TREVISO - Presa la “Banda dei Castelli Romani” che aveva colpito anche a Treviso.

Il gruppo criminale aveva messo a segno tra novembre e dicembre 2020 almeno 30 truffe informatiche in tutta Italia, Treviso compresa, per un totale di circa 40.000 euro di guadagni illeciti.

A scoprirlo i Carabinieri di San Polo, in provincia di Reggio Emilia, che al termine di una complessa indagine hanno denunciato oggi sette persone tra i 19 e i 51 anni residenti a Velletri, Ciampino, Genzano e Castel Gandolfo.

L’escamotage utilizzato era sempre lo stesso: i truffatori contattavano le vittime che avevano pubblicato annunci di vendita on line su un sito specializzato e si rendevano disponibili a pagare immediatamente.

L’unica condizione posta era relativa al metodo di pagamento, che sarebbe avvenuto mediante ricarica del conto dei venditori attraverso l’utilizzo della postazione Atm.
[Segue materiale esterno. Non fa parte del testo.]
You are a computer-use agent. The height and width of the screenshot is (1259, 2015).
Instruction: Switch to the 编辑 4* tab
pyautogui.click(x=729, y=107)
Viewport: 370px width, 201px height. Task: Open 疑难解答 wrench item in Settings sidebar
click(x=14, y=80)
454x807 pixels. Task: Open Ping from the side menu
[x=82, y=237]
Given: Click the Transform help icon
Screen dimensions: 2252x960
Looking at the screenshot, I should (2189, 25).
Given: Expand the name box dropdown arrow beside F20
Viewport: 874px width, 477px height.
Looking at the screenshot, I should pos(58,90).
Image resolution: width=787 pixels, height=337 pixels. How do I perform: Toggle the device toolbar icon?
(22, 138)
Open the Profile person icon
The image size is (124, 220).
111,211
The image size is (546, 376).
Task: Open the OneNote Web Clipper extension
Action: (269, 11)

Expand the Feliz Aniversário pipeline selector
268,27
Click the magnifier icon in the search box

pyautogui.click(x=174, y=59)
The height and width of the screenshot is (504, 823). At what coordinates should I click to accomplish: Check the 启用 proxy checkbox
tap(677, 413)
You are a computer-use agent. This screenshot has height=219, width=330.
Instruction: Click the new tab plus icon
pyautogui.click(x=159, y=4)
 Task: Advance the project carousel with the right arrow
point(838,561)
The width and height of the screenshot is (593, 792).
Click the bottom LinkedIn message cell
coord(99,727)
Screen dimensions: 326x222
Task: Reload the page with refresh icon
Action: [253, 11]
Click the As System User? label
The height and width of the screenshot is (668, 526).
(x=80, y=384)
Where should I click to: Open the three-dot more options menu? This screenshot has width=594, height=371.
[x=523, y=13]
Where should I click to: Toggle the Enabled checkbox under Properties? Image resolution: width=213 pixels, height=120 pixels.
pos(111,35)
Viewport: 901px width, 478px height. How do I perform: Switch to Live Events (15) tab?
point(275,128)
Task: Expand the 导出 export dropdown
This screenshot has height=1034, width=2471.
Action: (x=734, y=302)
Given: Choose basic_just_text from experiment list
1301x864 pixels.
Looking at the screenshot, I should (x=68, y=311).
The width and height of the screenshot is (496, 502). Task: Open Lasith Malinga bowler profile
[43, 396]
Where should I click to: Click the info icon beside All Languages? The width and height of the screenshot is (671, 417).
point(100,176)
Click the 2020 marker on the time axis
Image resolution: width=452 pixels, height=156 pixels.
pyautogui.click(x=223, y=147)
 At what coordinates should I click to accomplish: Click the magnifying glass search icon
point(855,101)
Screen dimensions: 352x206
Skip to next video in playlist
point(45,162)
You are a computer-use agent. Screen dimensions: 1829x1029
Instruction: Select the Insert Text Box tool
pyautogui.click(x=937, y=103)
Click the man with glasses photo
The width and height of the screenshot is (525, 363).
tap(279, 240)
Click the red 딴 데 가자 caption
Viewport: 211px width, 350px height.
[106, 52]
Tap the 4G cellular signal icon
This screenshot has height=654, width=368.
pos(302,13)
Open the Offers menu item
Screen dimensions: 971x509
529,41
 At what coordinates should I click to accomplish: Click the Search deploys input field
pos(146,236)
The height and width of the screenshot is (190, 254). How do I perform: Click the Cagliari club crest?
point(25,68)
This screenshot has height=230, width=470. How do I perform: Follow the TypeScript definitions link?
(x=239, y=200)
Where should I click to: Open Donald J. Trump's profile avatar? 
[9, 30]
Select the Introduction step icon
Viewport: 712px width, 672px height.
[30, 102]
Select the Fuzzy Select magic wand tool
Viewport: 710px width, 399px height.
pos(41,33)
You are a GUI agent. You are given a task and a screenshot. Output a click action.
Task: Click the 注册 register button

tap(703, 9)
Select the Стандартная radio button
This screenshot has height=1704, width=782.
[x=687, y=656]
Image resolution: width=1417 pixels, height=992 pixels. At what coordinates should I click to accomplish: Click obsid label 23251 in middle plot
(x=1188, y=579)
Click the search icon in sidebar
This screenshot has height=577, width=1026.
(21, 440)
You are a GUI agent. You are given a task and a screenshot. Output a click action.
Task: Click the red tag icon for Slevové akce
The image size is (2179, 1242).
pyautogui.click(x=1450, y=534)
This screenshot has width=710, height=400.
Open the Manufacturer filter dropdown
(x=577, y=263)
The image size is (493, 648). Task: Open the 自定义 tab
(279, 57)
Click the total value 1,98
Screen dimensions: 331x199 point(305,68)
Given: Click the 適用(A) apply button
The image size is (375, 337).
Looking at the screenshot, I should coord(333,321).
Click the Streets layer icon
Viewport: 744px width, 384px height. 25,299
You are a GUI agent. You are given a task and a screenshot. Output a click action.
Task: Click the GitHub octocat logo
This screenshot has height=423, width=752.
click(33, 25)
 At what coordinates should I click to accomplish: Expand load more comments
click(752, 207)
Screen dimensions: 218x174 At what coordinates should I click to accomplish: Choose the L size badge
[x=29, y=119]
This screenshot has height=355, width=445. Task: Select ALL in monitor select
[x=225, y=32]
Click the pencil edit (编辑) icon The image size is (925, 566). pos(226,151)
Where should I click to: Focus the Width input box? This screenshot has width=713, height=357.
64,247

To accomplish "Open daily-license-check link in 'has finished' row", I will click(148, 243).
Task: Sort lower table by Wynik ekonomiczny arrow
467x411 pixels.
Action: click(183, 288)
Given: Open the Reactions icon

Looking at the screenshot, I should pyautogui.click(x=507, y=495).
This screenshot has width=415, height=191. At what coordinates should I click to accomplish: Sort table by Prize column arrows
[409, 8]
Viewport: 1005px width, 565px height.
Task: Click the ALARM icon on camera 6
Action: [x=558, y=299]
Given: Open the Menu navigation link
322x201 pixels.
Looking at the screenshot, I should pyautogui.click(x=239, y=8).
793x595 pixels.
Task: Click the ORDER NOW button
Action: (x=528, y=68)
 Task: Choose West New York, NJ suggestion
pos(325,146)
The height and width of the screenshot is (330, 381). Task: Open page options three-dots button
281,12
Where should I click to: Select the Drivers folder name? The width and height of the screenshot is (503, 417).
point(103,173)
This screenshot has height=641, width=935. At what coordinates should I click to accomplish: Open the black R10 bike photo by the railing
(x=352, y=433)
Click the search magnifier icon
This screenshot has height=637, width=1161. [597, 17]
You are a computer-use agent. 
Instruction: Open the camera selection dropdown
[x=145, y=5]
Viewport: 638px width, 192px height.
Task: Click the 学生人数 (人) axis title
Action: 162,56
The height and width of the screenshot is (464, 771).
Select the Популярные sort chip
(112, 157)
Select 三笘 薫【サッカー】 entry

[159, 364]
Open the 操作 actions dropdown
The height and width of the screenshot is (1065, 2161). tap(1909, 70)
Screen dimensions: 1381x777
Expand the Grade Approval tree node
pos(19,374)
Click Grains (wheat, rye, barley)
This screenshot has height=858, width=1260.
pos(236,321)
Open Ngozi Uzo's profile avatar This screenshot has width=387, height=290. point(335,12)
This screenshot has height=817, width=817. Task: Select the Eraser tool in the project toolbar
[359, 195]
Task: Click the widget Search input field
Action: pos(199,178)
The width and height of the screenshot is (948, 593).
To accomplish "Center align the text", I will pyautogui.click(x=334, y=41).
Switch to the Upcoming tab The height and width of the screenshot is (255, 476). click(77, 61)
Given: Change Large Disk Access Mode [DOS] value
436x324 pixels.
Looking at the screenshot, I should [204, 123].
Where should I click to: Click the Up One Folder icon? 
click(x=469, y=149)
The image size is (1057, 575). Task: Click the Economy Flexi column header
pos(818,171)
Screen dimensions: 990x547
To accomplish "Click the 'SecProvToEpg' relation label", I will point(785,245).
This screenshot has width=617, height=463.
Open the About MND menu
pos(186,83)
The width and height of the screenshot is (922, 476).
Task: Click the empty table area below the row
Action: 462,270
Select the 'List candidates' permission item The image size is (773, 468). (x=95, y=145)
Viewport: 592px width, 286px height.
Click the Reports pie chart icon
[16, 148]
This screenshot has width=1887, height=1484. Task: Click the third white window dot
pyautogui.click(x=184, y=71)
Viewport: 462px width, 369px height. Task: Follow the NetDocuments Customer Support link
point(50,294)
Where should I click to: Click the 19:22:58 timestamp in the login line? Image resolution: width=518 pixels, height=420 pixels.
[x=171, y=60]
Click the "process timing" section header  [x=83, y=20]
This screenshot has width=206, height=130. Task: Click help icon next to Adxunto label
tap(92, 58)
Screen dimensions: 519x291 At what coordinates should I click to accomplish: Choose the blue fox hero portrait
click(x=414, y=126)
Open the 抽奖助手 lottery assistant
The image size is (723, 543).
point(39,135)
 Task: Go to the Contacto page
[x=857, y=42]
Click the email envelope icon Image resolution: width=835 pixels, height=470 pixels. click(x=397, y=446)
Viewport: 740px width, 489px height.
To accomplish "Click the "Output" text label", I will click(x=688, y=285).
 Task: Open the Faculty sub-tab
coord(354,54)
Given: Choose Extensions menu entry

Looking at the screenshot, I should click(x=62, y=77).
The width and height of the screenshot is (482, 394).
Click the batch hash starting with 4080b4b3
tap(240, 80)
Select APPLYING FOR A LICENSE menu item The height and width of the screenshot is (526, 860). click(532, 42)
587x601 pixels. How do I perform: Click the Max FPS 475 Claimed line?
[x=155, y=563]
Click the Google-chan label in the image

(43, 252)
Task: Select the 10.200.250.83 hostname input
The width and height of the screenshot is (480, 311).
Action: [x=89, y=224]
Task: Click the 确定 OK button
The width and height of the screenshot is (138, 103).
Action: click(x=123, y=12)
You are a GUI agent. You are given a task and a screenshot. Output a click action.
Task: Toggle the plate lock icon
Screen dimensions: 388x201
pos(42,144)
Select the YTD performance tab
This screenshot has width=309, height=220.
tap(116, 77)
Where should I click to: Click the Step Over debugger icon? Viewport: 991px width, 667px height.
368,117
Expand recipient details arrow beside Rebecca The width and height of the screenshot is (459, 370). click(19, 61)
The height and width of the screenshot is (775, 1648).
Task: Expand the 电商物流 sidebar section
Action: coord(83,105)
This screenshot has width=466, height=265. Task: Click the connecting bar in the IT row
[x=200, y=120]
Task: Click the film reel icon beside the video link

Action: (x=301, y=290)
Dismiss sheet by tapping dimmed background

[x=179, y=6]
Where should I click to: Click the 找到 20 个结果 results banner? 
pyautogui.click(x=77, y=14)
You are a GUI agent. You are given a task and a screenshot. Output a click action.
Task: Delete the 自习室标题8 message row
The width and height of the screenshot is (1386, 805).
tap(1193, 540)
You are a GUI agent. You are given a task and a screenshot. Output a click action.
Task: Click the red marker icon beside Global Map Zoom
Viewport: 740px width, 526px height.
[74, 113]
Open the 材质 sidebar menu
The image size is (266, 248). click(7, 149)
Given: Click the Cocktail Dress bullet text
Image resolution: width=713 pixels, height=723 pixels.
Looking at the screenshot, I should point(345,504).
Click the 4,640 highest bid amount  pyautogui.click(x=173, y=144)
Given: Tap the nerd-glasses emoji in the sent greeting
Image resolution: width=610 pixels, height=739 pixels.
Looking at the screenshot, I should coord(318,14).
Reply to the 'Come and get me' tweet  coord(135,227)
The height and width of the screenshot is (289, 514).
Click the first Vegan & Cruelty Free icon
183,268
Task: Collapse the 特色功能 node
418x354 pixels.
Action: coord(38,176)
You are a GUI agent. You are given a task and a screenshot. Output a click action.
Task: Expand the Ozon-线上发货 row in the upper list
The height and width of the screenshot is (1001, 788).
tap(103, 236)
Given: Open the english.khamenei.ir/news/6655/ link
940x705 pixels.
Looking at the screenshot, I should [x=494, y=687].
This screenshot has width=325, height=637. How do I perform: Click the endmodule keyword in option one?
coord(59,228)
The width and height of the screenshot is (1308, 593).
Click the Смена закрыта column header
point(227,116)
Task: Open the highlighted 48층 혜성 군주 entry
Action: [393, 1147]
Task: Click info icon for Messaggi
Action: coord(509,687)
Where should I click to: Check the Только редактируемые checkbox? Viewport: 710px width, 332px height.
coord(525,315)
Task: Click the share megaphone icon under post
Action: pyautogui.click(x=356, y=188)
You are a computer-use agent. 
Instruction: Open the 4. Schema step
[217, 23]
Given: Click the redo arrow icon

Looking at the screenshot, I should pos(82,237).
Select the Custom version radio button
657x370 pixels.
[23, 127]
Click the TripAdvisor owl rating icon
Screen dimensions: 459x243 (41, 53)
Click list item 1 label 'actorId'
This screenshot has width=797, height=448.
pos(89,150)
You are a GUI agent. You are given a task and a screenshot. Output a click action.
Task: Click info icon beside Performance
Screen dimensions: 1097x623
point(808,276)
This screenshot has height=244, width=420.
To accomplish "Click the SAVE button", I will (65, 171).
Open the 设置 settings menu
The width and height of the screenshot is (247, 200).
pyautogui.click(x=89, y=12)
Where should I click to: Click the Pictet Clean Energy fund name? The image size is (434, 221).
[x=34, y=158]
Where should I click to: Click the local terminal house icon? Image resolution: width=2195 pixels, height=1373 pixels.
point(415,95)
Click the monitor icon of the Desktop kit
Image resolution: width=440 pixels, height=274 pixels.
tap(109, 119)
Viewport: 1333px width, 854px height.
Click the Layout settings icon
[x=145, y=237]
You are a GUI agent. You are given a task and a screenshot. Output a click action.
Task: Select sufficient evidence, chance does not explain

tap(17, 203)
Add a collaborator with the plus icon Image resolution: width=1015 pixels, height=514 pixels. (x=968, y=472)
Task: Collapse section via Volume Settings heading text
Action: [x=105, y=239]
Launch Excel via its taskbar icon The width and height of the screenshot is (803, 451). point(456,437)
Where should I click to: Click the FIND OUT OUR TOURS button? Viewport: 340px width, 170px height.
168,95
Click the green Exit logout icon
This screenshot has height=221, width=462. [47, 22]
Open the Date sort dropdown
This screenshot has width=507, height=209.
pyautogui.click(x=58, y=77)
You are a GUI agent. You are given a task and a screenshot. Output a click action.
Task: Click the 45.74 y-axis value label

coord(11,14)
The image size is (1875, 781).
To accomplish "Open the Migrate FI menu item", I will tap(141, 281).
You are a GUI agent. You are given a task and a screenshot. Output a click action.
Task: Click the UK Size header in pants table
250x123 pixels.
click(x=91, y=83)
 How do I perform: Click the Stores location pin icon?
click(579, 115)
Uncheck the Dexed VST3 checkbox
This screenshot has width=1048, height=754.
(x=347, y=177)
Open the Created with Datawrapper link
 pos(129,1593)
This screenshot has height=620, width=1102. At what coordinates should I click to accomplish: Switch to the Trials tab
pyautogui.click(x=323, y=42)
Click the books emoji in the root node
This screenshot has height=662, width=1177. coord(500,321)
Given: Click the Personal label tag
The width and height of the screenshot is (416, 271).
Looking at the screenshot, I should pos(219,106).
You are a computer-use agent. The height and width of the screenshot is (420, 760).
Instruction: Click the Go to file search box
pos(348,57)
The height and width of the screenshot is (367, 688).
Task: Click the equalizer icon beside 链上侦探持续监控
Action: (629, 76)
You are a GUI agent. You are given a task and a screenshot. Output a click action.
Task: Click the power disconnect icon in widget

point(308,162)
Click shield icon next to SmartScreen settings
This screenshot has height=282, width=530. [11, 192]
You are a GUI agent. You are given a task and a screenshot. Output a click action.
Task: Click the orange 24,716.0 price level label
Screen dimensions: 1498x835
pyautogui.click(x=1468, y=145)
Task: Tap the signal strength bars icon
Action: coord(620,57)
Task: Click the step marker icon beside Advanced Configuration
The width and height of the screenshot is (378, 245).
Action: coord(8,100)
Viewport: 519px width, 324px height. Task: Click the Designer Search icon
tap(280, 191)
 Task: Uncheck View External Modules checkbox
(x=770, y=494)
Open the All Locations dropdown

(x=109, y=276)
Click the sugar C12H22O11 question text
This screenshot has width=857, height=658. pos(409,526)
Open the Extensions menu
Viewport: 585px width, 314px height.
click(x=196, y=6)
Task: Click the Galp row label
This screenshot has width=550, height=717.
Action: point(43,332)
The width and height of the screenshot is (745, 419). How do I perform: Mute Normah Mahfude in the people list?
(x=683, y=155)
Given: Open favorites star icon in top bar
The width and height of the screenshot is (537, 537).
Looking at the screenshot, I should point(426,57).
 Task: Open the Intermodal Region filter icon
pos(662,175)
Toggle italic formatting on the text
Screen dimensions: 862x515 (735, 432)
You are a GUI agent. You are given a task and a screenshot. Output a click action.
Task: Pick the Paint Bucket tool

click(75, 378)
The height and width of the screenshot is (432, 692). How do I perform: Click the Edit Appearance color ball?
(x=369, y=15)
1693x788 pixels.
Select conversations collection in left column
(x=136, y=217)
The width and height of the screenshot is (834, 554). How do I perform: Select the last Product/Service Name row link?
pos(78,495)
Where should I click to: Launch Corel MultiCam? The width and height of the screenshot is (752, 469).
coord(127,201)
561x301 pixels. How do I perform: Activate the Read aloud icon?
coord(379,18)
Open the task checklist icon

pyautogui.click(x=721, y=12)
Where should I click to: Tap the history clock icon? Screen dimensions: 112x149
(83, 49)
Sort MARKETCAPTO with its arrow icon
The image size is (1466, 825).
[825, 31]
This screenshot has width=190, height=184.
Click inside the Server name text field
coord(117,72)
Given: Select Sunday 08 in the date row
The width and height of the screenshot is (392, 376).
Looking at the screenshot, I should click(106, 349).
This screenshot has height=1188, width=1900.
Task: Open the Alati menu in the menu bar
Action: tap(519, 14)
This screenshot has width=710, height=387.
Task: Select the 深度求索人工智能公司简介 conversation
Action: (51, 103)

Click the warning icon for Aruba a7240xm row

Al telefono con quelli che credevano essere dei normali acquirenti le vittime eseguivano le operazioni ma, anziche’ trovarsi accreditate le somme richieste, si vedevano i conti alleggeriti.

Gli introiti delle truffe venivano poi indirizzati a carte prepagate e riciclati attraverso la ricarica di altre prepagate, intestate ai componenti della banda.